The third attempt went off without a hitch. It had been quite some time since it had snowed, it had recently been extremely windy but had since become perfectly calm, and the weather was crystal clear. We started at Glen Alps again and took the same route up the gulley. The trail going up was so well-developed that it took us almost no time at all to top out of the gulley. Given that we had a bit of time to spare, we ran over the the summit of Little O'Malley and checked out the spectacular views of Anchorage, the Alaska Range, the Tordrillos, the Chigmits, and the Kenai Mountains. It was so hot in the sun I had no need for a shirt, and got a decent tan while I hiked. Pretty darn nice for a February day in Alaska!
We dropped down into the football field and headed to Deep Lake, stopping along the way to climb a few routes up a big boulder nearby. When we got to the Deep Lake crater, we headed up the scree gulley, making good time to the final ridge heading to the summit. The gulley was not as steep as I had first assumed it to while observing it from further off, although one good spill could potentially result in a very long, bumpy tumble down to Deep Lake.
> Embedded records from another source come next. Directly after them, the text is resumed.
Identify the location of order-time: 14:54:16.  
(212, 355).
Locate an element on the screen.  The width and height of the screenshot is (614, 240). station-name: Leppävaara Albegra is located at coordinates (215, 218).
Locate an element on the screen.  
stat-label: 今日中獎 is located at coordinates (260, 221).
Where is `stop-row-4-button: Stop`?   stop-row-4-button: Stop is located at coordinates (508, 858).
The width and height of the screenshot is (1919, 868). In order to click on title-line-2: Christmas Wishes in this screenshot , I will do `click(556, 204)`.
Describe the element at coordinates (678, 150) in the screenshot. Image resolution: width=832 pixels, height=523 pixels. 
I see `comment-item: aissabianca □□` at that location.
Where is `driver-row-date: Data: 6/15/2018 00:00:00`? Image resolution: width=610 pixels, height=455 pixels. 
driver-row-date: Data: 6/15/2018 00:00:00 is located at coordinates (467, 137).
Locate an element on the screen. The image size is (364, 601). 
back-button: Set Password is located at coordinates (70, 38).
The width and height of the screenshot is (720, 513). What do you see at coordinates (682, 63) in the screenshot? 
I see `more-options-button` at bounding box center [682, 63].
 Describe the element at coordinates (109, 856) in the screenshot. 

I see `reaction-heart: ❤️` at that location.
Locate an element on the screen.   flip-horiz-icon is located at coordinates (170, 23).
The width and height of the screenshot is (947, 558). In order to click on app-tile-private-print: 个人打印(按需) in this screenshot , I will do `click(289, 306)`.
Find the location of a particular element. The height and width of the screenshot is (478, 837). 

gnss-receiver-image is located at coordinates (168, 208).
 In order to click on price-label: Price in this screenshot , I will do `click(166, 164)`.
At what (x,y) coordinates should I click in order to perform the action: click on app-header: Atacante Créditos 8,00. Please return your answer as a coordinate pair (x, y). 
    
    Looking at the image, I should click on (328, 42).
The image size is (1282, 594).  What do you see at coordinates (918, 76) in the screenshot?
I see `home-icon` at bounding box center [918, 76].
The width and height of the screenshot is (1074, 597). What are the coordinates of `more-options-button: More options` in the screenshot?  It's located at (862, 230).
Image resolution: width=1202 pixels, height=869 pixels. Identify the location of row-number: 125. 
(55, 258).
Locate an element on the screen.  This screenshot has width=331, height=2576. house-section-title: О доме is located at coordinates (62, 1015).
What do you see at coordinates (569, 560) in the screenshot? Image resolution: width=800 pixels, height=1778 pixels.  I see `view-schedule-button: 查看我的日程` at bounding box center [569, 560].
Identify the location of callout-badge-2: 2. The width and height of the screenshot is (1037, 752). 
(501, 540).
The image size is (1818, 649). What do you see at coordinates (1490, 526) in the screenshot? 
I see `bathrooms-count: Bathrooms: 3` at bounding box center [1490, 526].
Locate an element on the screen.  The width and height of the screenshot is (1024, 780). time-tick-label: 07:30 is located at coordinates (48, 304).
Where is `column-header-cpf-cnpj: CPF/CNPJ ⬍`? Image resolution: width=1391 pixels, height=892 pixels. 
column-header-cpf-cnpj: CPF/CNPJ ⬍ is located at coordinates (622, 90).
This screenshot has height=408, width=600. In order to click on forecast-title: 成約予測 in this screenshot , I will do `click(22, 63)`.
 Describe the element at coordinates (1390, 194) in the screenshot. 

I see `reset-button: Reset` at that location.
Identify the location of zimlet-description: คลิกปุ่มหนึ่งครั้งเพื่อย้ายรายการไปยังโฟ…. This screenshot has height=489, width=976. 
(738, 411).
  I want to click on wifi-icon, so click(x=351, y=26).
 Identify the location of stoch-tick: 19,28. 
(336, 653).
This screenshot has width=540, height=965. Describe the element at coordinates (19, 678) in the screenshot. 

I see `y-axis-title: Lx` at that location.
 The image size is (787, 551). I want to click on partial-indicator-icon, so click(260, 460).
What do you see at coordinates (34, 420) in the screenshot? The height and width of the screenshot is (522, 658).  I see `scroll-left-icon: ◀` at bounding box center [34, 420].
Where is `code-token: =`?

Along the summit ridge, we surmounted several false summits, convinced that each successive summit was the last. Finally we reached the tallest one along the ridge, and stopped to snap some pictures, eat some grub, and take a breather. The view of Mount Williwaw was unprecidented. From the summit of O'Malley is defeinitly my favorite profile of Williwaw.
We descended along the same route we had come up, and did so quickly as light was becoming a scarcity. By the time we reached the Football Field again, the sun was gone from the sky, but the lights of Anchorage cast a reddish glow so bright that I could have read a book if I had wanted. I love that about the Southern Front Range.
Before too long, we returned to the car and to civilization once again.